NBA analysts say that Curry's scoring creates a "gravity" effect, forcing opposing defenders to double-team him even when he does not have the ball, which creates mismatches that his teammates exploit. With Curry, the Warriors average 10.8 isolations per game; without Curry, they average 15.3 isolations per game. His absence slows the Warriors offense and leads to less passing and ball movement. With Curry, the Warriors average 1.05 points every shot that comes after an off-ball screen; without Curry, it drops to 0.95 points per game. His absence makes it much easier for defenders to switch on screens. Of Curry's success with or without other elite teammates, Tom Haberstroh of NBC Sports said, "You can pluck All-Star after All-Star off the court like flower petals, and the Steph-led Warriors will still dominate like a champion. He's that transcendent of a player."

Legacy

Curry is widely considered to be the greatest shooter in NBA history. He is credited with revolutionizing the game of basketball by inspiring teams, from high school to the NBA, to regularly use the three-point shot. Analysts have referred to him as "the Michael Jordan of the three-point era", saying that he did for the three-point shot what Jordan did for the slam dunk. The Guardians Robert O'Connell cites Curry's February 27, 2013, game against the New York Knicks, in which he made 11 of 13 shots from behind the arc en route for a 54-point performance, as the start of the three-point era. The era has been referred to as "The Steph Effect" or "the NBA's Three-Point Revolution".
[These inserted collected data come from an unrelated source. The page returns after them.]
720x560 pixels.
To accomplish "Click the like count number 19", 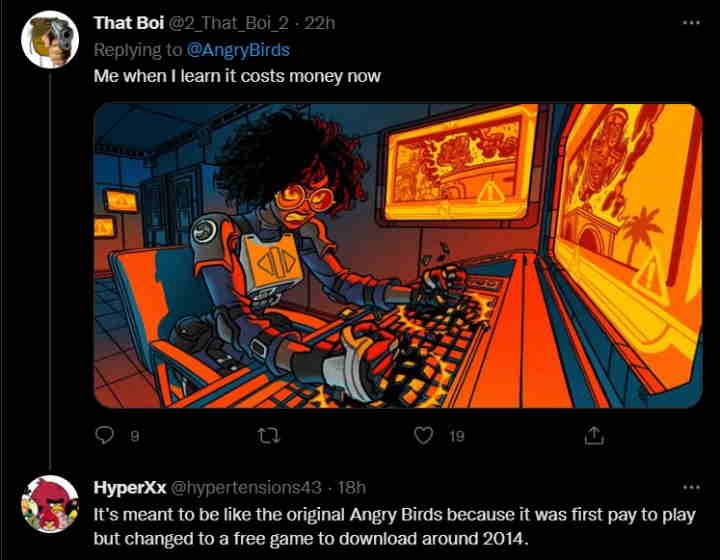I will 456,436.
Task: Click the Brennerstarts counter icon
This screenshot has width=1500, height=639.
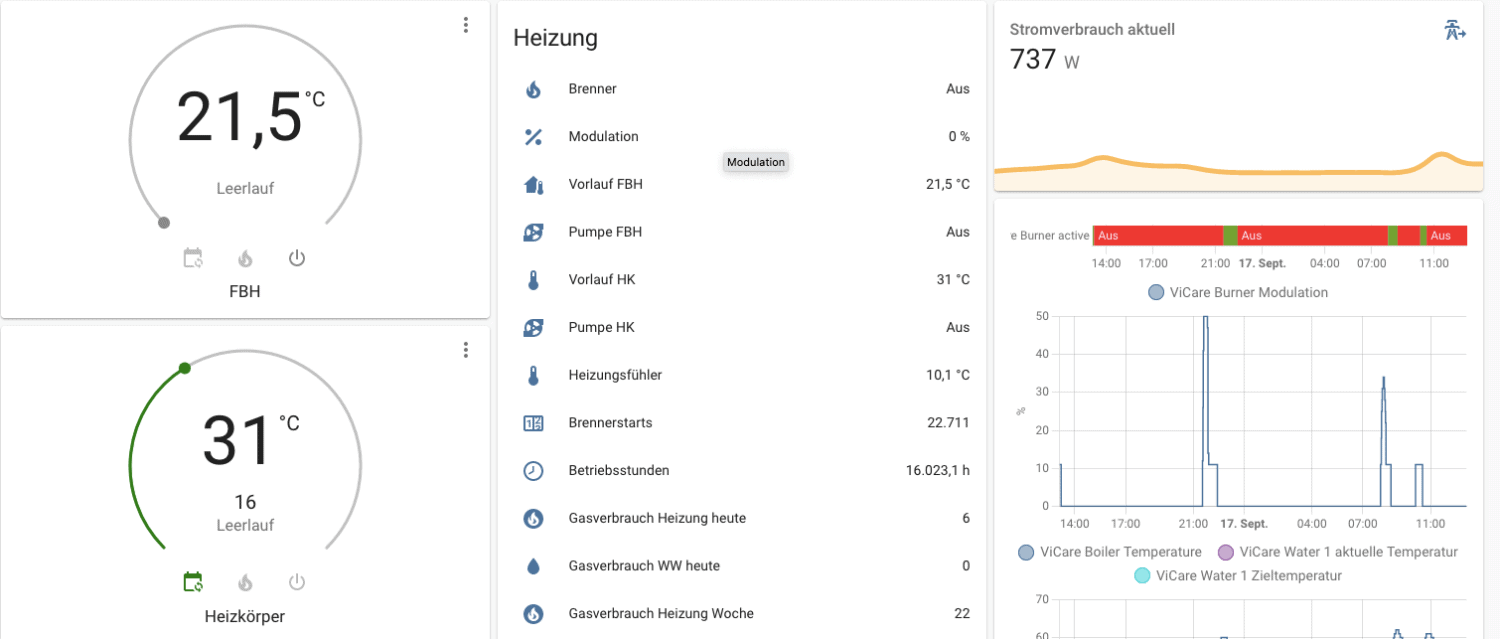Action: pos(533,423)
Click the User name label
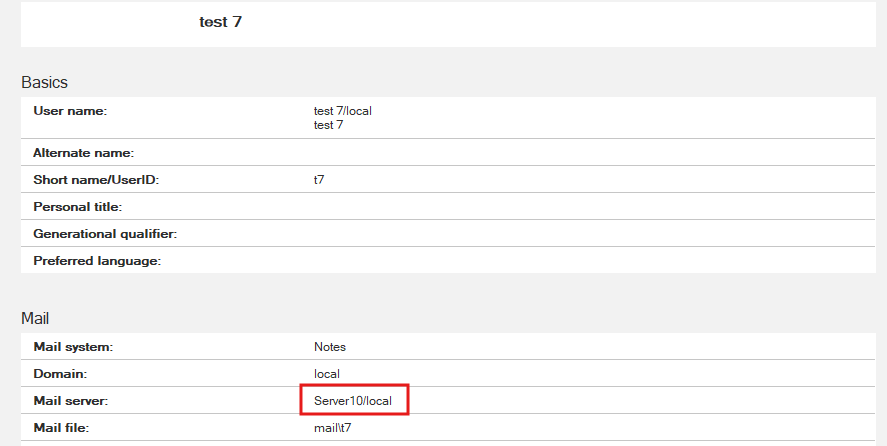 [x=70, y=111]
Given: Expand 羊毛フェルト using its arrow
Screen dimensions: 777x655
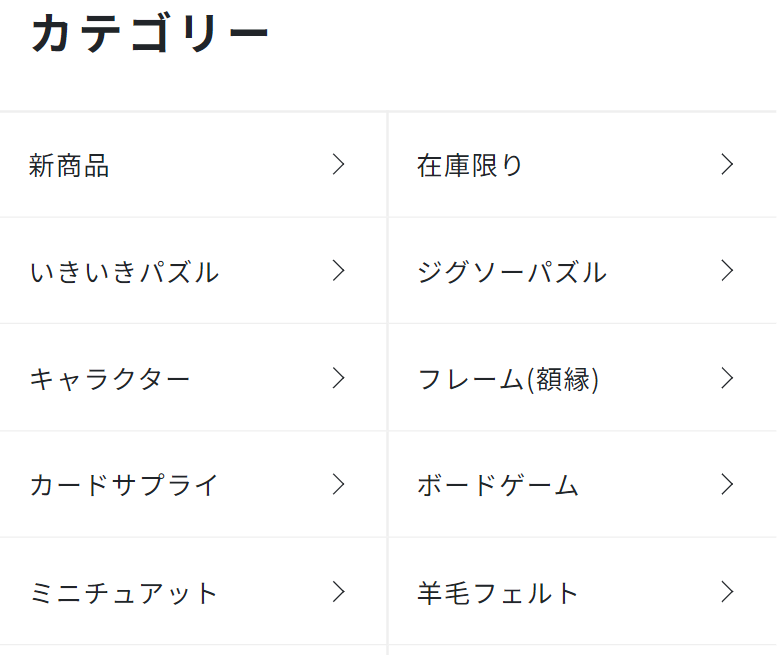Looking at the screenshot, I should [727, 592].
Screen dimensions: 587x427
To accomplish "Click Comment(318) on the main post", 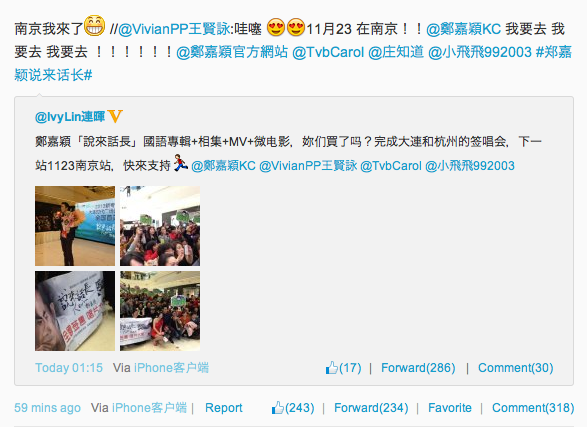I will point(533,408).
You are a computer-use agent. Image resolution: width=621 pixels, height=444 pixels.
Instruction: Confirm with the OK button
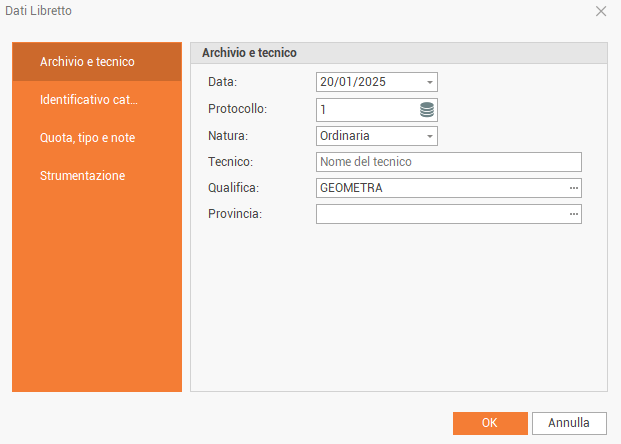point(490,423)
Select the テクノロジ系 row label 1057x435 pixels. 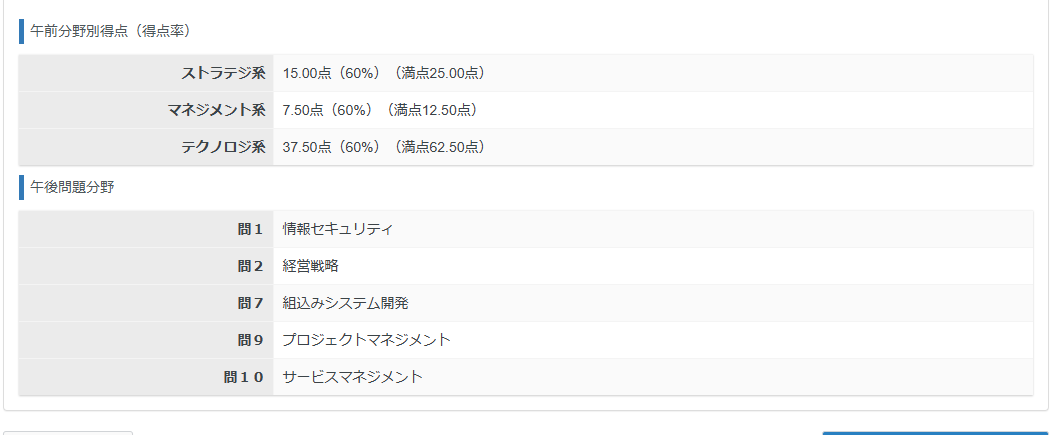pos(223,147)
Before Curry, shooting behind the three-point line was more of a novelty, an occasional way of scoring. Catch and shoot players existed, but Curry's success inspired the league to abandon physical play around the basket and to embrace a pace and space and three-point shooting style. The increase in three-point shooting is partly due to NBA teams incorporating it in their attempts to defeat the Warriors or copy the Warriors' style of play, and to young people wanting to imitate Curry's shooting range. Although this has led to players becoming good at or improving their three-point shot, it has also set unrealistic standards because Curry's range is unique. Curry regularly takes shots from between 30 and 35 feet. He shoots 54 percent from this range, while the NBA makes 35 percent of its threes overall and under 22 percent from between 30 and 35 feet. He can make the shots with elite ball handling, off the dribble, and often with an extremely quick release, from anywhere on the court and with one or more defenders on him. Curry said that he is sure coaches tell their high school players that shooting the way he does takes work and time. Jesse Dougherty of The Washington Post stated that "coaches have to explain that while Curry's skill set is something to aspire to, his game is built on fundamentals" and that "while the Warriors have become the NBA's gold standard and make all those social-media-bound plays, the root of their success is ball movement."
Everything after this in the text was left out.